The golf journey Luke Donald took from taciturnity to the bright communicator now leading the team had a defining moment when he was paired with García in Ryder Cup matches. The Spaniard was pretty much his polar opposite. Six matches later, five wins and one loss, Donald had begun to become the man we see today.
Rahm and Olazábal embrace on day one, with the former continuing the fine Spanish tradition in the tournament
DAVID CANNON/GETTY IMAGES
Seve begat José María, who begat Sergio, who begat Rahm, whose fledgling Ryder Cup record is like a cow’s tail: all it lacks is length to reach the moon. And if ever you wonder about his soul, check his foursomes performance, because this is the ultimate team test in golf. The way Rahm put his arm around the out-of-form Sepp Straka in their Friday four-balls match was miles beyond admirable. Just like saying: “Don’t worry, Sepp, I will keep us in this match. You come in whenever you can.”
At the time he defected to LIV in December 2023 it was thought Rahm might not be allowed to play in the Ryder Cup. McIlroy needed ten minutes to kill that off: “Jon is going to be in Bethpage in 2025. The European Tour is going to have to rewrite the rules for Ryder Cup eligibility. There’s absolutely no question about that — I want Jon Rahm on the next Ryder Cup team.”
Europe is lucky to have two other exceptional players and leaders in Fleetwood and McIlroy. Fleetwood may be the easiest-to-like elite athlete in the world. As much as one warms to McIlroy’s burning desire in the moment that a big putt drops or some unruly USA fan gets under his skin, there is something even more admirable in Fleetwood’s understated demeanour.
Like he understands the transience of the moment and prefers to have no truck with it. Just a sweet smile, that’s Tommy. He would rather walk naked through the streets of Manchester than to have to blow his own trumpet fully dressed. Like Rahm and McIlroy, Fleetwood turns up at the Ryder Cup ready to play. This team is a reflection of their character.

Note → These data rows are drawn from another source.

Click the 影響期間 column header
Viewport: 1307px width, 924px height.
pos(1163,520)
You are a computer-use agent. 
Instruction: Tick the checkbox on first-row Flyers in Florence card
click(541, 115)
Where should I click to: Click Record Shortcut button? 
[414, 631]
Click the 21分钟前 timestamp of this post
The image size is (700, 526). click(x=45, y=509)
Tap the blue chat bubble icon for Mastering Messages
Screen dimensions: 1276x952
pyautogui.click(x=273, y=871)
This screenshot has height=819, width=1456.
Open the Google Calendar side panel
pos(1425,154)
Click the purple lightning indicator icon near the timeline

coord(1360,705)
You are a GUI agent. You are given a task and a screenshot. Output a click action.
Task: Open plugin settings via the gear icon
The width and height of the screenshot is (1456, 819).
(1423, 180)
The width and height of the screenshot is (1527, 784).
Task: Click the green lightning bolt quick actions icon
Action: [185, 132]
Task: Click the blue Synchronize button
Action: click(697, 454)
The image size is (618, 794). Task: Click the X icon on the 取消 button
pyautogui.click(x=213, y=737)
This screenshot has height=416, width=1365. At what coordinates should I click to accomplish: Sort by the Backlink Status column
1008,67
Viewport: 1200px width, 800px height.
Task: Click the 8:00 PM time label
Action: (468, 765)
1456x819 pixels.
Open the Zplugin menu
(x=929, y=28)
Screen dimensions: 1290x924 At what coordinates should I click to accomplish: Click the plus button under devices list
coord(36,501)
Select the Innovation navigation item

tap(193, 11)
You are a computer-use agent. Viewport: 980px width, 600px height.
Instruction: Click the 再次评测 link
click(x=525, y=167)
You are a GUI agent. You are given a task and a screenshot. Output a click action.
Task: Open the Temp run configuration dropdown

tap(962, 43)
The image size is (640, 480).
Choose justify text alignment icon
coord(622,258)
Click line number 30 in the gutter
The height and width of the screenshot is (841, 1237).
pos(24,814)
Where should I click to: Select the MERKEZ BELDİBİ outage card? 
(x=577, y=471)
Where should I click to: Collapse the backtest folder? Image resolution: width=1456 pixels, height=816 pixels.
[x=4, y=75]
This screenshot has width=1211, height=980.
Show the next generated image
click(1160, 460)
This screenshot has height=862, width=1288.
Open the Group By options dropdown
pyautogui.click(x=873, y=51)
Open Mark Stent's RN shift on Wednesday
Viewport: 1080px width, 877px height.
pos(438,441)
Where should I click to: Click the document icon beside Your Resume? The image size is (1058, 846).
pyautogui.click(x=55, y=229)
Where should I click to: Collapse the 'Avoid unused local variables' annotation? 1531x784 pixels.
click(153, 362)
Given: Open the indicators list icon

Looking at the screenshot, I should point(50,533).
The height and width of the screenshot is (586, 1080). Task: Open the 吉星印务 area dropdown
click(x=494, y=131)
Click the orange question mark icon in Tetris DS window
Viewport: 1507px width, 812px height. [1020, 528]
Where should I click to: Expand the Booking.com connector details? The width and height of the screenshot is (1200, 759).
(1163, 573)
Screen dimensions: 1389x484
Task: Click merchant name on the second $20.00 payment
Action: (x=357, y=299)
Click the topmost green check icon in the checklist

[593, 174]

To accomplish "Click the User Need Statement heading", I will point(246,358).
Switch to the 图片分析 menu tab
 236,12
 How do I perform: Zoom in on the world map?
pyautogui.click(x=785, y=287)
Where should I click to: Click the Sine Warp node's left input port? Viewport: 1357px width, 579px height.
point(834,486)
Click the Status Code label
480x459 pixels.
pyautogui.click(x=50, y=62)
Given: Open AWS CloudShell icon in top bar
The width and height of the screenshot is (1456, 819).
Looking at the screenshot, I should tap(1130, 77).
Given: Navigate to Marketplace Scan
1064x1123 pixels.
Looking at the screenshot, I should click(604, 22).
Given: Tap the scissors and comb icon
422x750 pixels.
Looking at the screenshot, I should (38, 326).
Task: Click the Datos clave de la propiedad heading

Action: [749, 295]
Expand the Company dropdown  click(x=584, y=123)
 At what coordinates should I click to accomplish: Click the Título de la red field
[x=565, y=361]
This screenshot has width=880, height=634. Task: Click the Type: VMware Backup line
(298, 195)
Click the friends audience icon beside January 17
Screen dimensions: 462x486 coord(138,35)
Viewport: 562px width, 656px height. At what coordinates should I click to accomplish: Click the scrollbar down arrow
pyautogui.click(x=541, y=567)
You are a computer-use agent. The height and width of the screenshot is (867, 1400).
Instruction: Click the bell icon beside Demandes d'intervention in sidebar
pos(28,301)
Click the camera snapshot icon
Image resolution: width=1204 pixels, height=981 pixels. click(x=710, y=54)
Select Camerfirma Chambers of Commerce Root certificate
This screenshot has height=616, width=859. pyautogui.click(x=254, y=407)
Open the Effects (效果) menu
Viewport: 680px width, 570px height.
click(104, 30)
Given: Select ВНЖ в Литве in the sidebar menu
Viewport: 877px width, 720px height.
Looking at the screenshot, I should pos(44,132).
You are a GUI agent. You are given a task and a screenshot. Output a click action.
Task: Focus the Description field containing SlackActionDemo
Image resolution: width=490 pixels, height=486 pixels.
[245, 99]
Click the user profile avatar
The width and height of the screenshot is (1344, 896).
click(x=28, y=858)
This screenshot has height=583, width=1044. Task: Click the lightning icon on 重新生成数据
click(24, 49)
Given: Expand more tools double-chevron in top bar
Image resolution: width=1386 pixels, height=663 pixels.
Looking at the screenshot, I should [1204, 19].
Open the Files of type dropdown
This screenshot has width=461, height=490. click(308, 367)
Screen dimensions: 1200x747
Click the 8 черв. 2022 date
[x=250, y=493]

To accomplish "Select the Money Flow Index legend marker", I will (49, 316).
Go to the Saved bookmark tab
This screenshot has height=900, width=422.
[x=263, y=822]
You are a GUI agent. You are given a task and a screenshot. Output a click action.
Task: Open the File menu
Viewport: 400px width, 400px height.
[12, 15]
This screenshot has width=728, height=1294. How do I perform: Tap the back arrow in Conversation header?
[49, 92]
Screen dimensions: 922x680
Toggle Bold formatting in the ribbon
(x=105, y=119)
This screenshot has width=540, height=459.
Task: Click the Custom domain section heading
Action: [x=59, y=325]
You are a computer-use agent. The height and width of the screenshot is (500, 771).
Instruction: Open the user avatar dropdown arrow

McIlroy and Fleetwood won their foursomes on both mornings and have been vital leaders for Europe
MICHAEL REAVES/PGA OF AMERICA VIA GETTY IMAGES
Bob MacIntyre, Viktor Hovland, Ludvig Aberg and Matt Fitzpatrick, younger men with much less experience, are learning at a school of genuine excellence. Good teams are built on the backs of strong characters.
Why hasn’t Scheffler become the leader of this US team? While Woods just wasn’t bothered, my impression is that the responsibility weighs too heavily on Scheffler. Recall the tears he shed in Rome after the 9&7 loss he and Brooks Koepka suffered in their foursomes match against Aberg and Hovland. His way of coping was to detach himself, to stay in his own world, do his own thing. He played twice with Russell Henley in foursomes matches. They seemed like co-workers rather than team-mates.
If not Scheffler, then who? Justin Thomas, perhaps, but his game ebbs and flows. After that, you are left with a group of richly talented individuals all adept at doing their own thing. They just cannot generate the spirit that is key to how Europe play. Who knows how this whole thing will play out? The individuals may still beat the team, but right now you wouldn’t bet on it.
Perhaps it hasn’t influenced the matches played so far, but Bradley was wrong to have the rough cut back so much that it could no longer be called rough. The USA captain turned a great and formidable golf course into a dull and easy one. Bethpage Black, he decided, should be Bethpage Grey.